Péché d’orgueil, péché d’ubris, j’ose quelques idées, au risque de voir les serpents de Lacoon surgir de la mer.
Je crois encore au bon sens – la chose du monde la mieux partagée selon Descartes – et au métier de quelques-uns qui font profession de distinguer le vrai du faux avec courage et honnêteté. Bien sûr l’internet a brisé la parole unique et multiplié les lieux du pouvoir. Impossible désormais de décréter que l’on est la source indépassable de la connaissance. Le partage du savoir a engendré une démocratie de la communication avec ses forces et ses faiblesses. Tout le monde s’exprime, sur tout et n’importe quoi. Tout le monde s’exprime et personne ne peut revendiquer l’absolue exception. Je m’en réjouis.
L’avenir appartient peut-être à l’intelligence collective, donc à la force de mythes fondateurs. Des histoires fortes, vécues ou imaginées, dont le récit – la relation disait-on autrefois – enrichit, fait du bien. C’est la révolution en marche, celle de l’expression libérée qui veut que nous connaissions tous un petit bout de l’histoire et que nous avons droit à la dire. Le combat du bien contre le mal, de la clarté contre le flou, de la vérité contre le mensonge est à nouveau le souci possible de tous. Nous sommes tous des élus, appelés à dissiper le Chaos. Nous sommes tous une part de la lumière céleste, poussière d’étoiles, stars de quelques heures ou plus, si entente.

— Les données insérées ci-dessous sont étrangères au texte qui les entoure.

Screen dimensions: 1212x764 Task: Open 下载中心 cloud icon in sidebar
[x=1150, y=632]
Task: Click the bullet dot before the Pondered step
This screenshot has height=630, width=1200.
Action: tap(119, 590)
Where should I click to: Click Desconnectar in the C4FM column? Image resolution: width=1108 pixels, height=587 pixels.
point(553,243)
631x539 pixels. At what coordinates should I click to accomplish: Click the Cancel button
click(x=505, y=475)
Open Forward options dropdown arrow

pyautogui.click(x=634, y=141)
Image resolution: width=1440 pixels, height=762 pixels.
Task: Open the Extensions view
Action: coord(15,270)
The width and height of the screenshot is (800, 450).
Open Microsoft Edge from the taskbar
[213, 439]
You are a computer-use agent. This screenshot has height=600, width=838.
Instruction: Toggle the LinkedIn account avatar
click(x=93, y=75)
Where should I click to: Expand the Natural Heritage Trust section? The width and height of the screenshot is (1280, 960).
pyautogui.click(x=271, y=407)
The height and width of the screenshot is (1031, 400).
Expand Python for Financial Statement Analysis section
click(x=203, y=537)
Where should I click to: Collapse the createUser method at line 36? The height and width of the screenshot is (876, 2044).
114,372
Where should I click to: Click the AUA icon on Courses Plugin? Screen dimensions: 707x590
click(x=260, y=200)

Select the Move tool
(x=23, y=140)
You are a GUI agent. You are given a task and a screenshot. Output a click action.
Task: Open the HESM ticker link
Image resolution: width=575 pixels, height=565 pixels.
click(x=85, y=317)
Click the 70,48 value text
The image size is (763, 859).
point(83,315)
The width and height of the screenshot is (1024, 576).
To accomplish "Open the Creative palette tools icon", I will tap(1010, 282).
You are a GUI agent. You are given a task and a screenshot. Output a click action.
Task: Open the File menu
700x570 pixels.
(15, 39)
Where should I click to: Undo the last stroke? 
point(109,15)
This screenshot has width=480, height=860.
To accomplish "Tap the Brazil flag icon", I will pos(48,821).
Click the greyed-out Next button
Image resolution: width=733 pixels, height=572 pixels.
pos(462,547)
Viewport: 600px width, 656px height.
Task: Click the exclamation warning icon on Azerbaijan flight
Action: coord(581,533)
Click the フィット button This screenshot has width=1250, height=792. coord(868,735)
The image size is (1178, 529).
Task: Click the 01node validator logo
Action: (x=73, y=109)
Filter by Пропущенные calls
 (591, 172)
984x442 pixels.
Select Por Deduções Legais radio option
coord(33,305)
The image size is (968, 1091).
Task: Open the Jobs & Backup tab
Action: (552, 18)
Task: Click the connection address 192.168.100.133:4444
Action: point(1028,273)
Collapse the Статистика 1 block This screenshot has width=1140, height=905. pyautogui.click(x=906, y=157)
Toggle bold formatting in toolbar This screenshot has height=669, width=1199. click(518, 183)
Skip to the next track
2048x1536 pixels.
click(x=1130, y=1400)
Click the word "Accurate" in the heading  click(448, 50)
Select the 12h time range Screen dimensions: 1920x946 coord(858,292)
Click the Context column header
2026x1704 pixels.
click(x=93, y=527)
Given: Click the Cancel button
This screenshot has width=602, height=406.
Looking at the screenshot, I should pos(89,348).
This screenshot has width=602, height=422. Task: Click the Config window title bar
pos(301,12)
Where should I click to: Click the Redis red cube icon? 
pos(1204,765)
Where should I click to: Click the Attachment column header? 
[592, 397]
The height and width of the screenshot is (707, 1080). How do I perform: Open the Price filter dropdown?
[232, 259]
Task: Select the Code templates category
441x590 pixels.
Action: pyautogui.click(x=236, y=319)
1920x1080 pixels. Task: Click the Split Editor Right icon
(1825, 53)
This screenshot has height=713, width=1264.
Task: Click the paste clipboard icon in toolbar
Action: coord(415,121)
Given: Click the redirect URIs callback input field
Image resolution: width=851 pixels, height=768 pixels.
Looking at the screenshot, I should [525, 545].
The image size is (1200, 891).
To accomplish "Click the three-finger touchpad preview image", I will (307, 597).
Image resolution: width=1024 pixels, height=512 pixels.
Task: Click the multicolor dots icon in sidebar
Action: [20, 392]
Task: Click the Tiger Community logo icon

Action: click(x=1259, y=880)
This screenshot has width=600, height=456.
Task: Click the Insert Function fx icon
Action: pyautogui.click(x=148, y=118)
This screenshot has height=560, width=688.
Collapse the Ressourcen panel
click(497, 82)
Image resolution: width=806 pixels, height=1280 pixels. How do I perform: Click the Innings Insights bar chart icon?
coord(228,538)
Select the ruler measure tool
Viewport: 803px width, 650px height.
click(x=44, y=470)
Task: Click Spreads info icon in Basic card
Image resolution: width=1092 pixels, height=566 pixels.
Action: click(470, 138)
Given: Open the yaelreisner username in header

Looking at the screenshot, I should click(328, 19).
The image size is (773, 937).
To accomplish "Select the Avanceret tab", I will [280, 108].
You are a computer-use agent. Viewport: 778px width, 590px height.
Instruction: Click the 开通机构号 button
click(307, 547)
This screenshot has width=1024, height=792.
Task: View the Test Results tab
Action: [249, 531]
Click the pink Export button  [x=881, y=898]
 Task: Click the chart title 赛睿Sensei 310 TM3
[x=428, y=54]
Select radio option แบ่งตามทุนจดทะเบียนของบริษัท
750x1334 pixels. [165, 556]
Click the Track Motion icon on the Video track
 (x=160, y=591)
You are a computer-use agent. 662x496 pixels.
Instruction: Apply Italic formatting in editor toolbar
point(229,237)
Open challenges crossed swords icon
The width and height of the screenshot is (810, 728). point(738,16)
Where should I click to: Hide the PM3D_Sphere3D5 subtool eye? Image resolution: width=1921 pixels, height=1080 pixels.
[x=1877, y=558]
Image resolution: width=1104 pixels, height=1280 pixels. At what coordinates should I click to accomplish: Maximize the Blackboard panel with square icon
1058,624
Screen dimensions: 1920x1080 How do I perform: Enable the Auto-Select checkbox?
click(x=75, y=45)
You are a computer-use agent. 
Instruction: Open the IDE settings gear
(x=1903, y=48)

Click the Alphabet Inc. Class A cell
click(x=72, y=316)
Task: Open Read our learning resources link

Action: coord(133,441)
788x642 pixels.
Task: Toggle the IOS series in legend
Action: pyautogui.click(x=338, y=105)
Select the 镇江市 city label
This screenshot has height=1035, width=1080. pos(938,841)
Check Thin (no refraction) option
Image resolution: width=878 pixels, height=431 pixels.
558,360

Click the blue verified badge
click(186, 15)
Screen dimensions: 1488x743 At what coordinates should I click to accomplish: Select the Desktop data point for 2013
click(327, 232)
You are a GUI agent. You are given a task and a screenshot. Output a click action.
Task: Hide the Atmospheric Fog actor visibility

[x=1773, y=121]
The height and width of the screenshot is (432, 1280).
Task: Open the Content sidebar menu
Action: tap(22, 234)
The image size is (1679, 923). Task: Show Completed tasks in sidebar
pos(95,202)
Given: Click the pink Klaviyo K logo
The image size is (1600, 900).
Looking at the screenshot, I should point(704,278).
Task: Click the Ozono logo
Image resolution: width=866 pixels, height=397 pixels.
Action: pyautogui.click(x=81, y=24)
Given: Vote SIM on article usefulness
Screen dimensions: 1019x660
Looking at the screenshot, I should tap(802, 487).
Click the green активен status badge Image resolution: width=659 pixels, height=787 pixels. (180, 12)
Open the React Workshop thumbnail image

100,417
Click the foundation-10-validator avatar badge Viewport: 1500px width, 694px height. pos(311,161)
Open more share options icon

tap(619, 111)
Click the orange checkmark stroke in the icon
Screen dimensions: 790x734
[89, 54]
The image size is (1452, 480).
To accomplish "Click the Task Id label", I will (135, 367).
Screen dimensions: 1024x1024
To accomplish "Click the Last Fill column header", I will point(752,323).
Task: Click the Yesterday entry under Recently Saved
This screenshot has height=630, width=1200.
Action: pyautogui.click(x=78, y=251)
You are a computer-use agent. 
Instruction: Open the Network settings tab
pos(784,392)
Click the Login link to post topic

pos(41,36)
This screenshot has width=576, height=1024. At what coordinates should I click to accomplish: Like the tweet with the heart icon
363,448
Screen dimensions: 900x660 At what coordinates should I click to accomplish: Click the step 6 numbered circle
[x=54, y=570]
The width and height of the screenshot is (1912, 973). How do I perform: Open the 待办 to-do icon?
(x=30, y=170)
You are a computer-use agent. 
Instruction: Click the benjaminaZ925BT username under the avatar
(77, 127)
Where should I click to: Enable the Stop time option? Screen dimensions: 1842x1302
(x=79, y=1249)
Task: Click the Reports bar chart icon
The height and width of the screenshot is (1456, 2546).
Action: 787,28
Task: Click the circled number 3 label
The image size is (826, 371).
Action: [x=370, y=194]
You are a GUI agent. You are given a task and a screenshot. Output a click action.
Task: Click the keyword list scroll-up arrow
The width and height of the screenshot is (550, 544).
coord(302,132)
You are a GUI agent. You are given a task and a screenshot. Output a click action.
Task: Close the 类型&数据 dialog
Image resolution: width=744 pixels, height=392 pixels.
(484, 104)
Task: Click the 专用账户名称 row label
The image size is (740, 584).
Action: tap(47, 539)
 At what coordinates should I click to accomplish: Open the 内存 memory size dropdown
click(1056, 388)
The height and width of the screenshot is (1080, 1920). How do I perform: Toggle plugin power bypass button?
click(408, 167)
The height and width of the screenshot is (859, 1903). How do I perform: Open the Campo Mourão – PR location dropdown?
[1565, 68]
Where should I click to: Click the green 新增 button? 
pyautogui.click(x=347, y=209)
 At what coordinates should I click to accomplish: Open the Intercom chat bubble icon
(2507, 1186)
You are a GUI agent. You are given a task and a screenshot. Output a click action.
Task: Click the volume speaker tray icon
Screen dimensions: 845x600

Me voilà partagé entre la célébration de la parole libérée, le droit accordé à tout le monde de s’exprimer sur tout et sur rien, et la réserve de bon aloi que j’apprécie volontiers chez quelques oracles et pythies dont je reconnais le parler futur, le parler vrai. Il n’y a pas lieu pour les journalistes et les médias traditionnels de revendiquer un territoire réservé ou de se replier sur leur quant-à-soi. La bouderie d’Achille fait jaser mais elle a une fin. C’est en participant à la bataille que les héros s’affirment, existent et gagnent une renommée éternelle, ou se vengent.
Le pouvoir appartient-il donc au nombre plutôt qu’à quelques-uns? Bien sûr. Je vous rappelle que j’écris de Grèce et que je ne saurais oublier que c’est là qu’est né le concept – à défaut de la réalité – de démocratie. Voilà qu’Apollon gagne à nouveau sur Dionysos. Mais l’intellect ne ne permet de comprendre que 50% des choses disait Jung, il y a place pour le sentiment.
Ce qui est en jeu, c’est la diversité d’opinion. De ce point de vue, internet a ouvert les portes d’un nouvel Elysée qui abjecte viscéralement la pensée unique. En revanche, nous aurons toujours besoin d’experts reconnus car sachant trier le vrai du faux, soucieux du bien commun et non mus par des intérêts partisans. La médiation a un avenir mais la route est longue. Un rôle retrouvé à la mesure des journalistes?